Re: [RFC PATCH 0/2] memory.low,min reclaim

From: Greg Thelen
Date: Mon Apr 23 2018 - 20:56:31 EST


On Mon, Apr 23, 2018 at 3:38 AM Roman Gushchin <guro@xxxxxx> wrote:

> Hi, Greg!

> On Sun, Apr 22, 2018 at 01:26:10PM -0700, Greg Thelen wrote:
> > Roman's previously posted memory.low,min patches add per memcg effective
> > low limit to detect overcommitment of parental limits. But if we flip
> > low,min reclaim to bail if usage<{low,min} at any level, then we don't
need
> > an effective low limit, which makes the code simpler. When parent
limits
> > are overcommited memory.min will oom kill, which is more drastic but
makes
> > the memory.low a simpler concept.
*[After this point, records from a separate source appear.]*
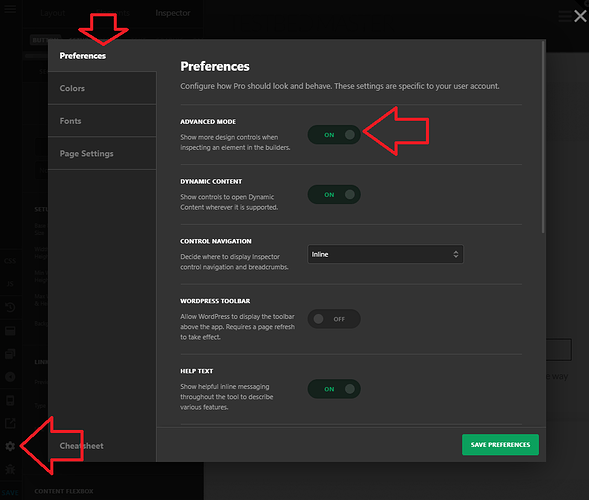Click the device preview icon in sidebar

[10, 400]
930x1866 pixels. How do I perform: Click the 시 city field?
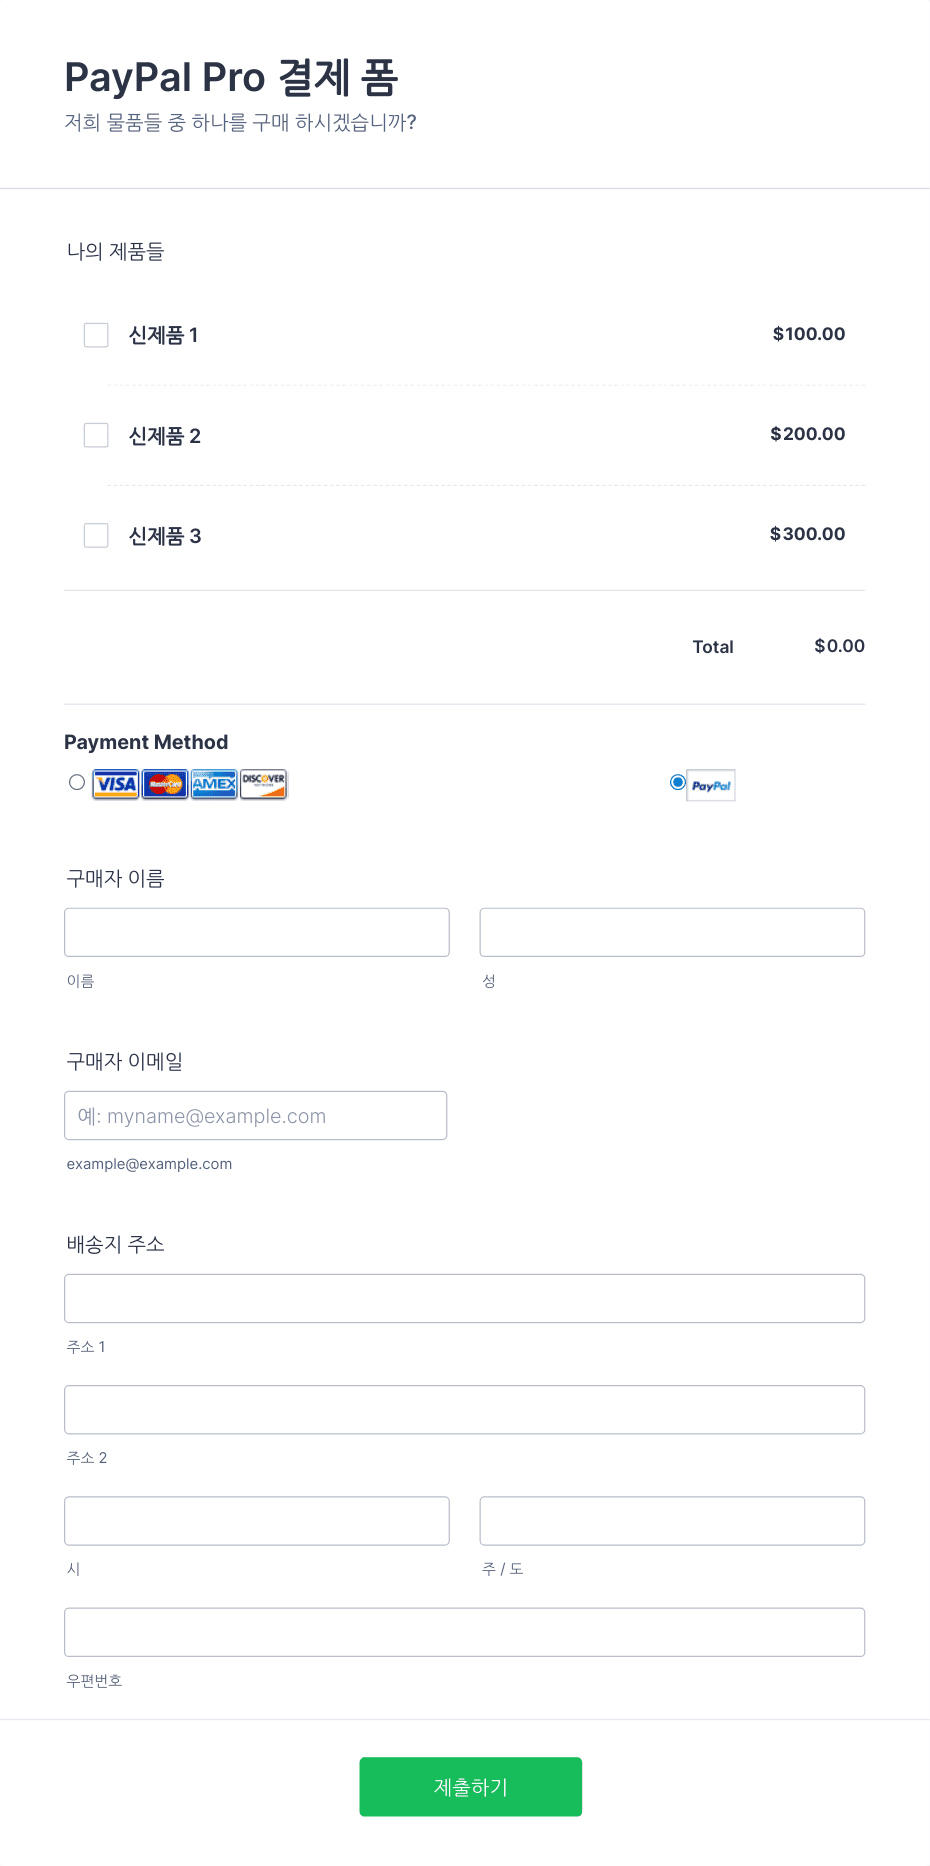[x=256, y=1520]
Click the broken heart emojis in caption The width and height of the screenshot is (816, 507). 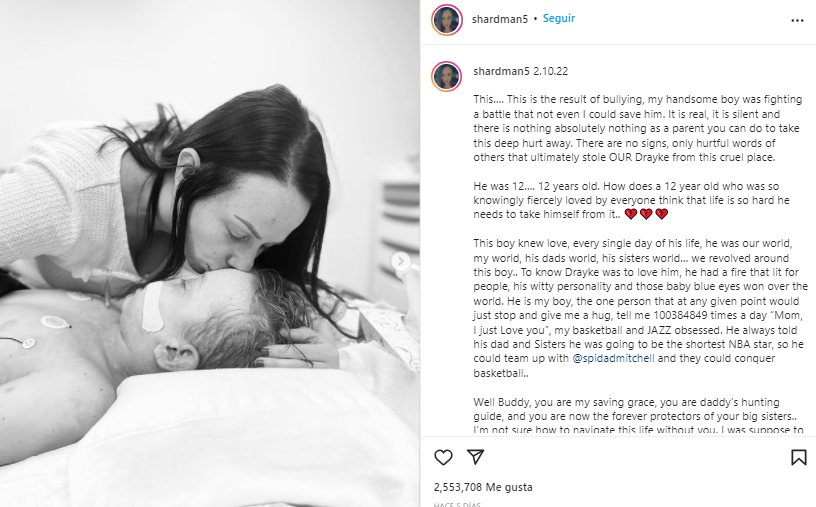point(646,214)
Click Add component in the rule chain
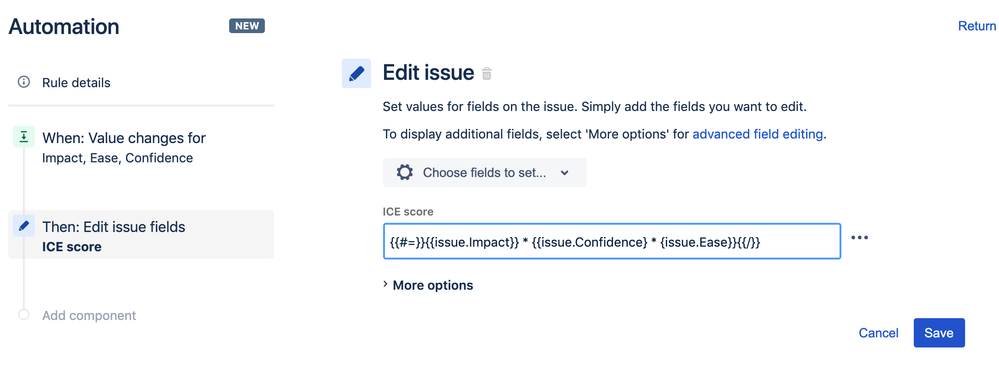The height and width of the screenshot is (387, 999). click(89, 316)
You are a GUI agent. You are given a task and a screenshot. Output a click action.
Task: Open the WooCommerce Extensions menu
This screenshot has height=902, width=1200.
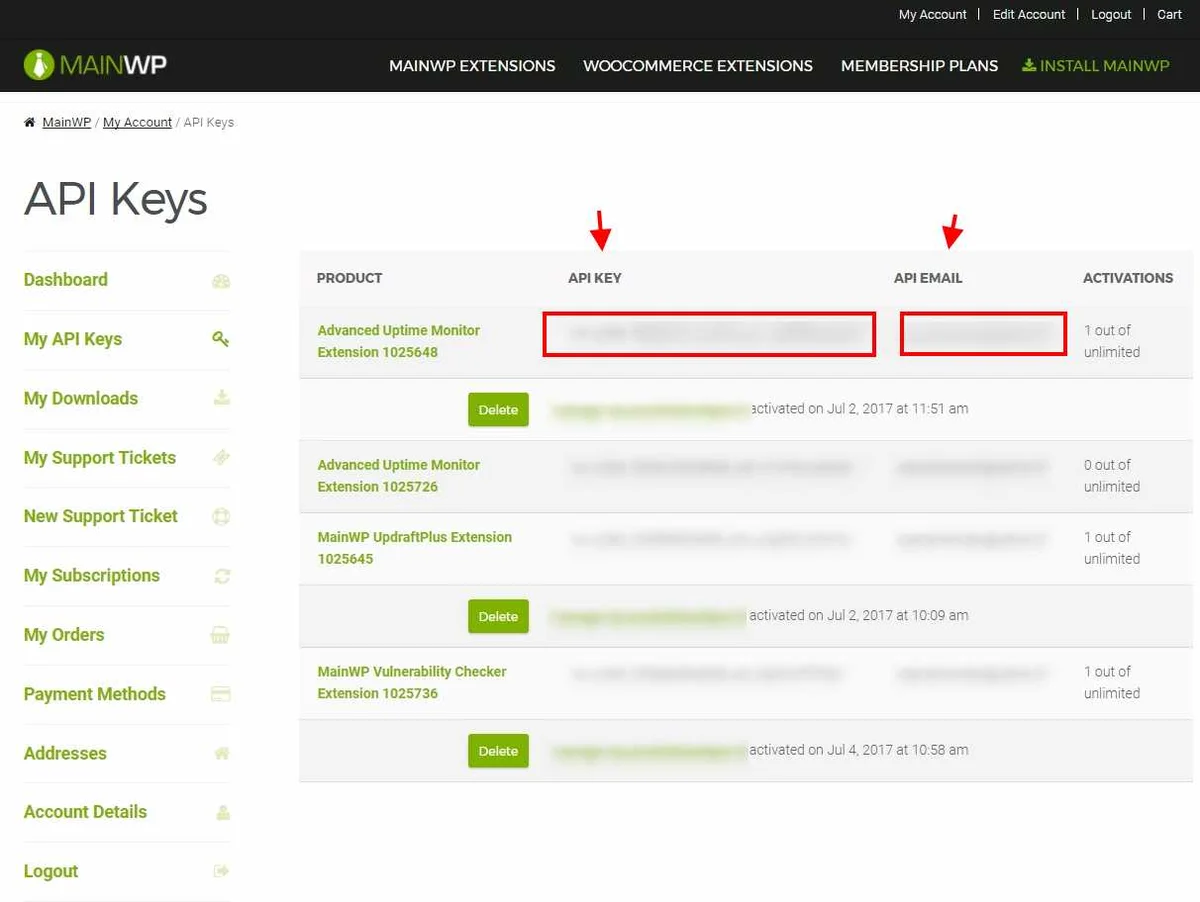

If memcg a/b wants oom kill before
> > reclaim, then give it to them. It seems a bit strange for
a/b/memory.low's
> > behaviour to depend on a/c/memory.low (i.e. a/b.low is strong unless
> > a/b.low+a/c.low exceed a.low).

> It's actually not strange: a/b and a/c are sharing a common resource:
> a/memory.low.

> Exactly as a/b/memory.max and a/c/memory.max are sharing a/memory.max.
> If there are sibling cgroups which are consuming memory, a cgroup can't
> exceed parent's memory.max, even if its memory.max is grater.

> >
> > I think there might be a simpler way (ableit it doesn't yet include
> > Documentation):
> > - memcg: fix memory.low
> > - memcg: add memory.min
> > 3 files changed, 75 insertions(+), 6 deletions(-)
> >
> > The idea of this alternate approach is for memory.low,min to avoid
reclaim
> > if any portion of under-consideration memcg ancestry is under respective
> > limit.

> This approach has a significant downside: it breaks hierarchical
constraints
> for memory.low/min. There are two important outcomes:

> 1) Any leaf's memory.low/min value is respected, even if parent's value
> is lower or even 0. It's not possible anymore to limit the amount
of
> protected memory for a sub-tree.
> This is especially bad in case of delegation.

As someone who has been using something like memory.min for a while, I have
cases where it needs to be a strong protection. Such jobs prefer oom kill
to reclaim. These jobs know they need X MB of memory. But I guess it's on
me to avoid configuring machines which overcommit memory.min at such cgroup
levels all the way to the root.

> 2) If a cgroup has an ancestor with the usage under its memory.low/min,
> it becomes protection, even if its memory.low/min is 0. So it
becomes
> impossible to have unprotected cgroups in protected sub-tree.

Fair point.

One use case is where a non trivial job which has several memory accounting
subcontainers. Is there a way to only set memory.low at the top and have
the offer protection to the job?
The case I'm thinking of is:
% cd /cgroup
% echo +memory > cgroup.subtree_control
% mkdir top
% echo +memory > top/cgroup.subtree_control
% mkdir top/part1 top/part2
% echo 1GB > top/memory.min
% (echo $BASHPID > top/part1/cgroup.procs && part1)
% (echo $BASHPID > top/part2/cgroup.procs && part2)

Empirically it's been measured that the entire workload (/top) needs 1GB to
perform well. But we don't care how the memory is distributed between
part1,part2. Is the strategy for that to set /top, /top/part1.min, and
/top/part2.min to 1GB?

What do you think about exposing emin and elow to user space? I think that
would reduce admin/user confusion in situations where memory.min is
internally discounted.

(tangent) Delegation in v2 isn't something I've been able to fully
internalize yet.
The "no interior processes" rule challenges my notion of subdelegation.
My current model is where a system controller creates a container C with
C.min and then starts client manager process M in C. Then M can choose
to further divide C's resources (e.g. C/S). This doesn't seem possible
because v2 doesn't allow for interior processes. So the system manager
would need to create C, set C.low, create C/sub_manager, create
C/sub_resources, set C/sub_manager.low, set C/sub_resources.low, then start
M in C/sub_manager. Then sub_manager can create and manage
C/sub_resources/S.

PS: Thanks for the memory.low and memory.min work. Regardless of how we
proceed it's better than the upstream memory.soft_limit_in_bytes!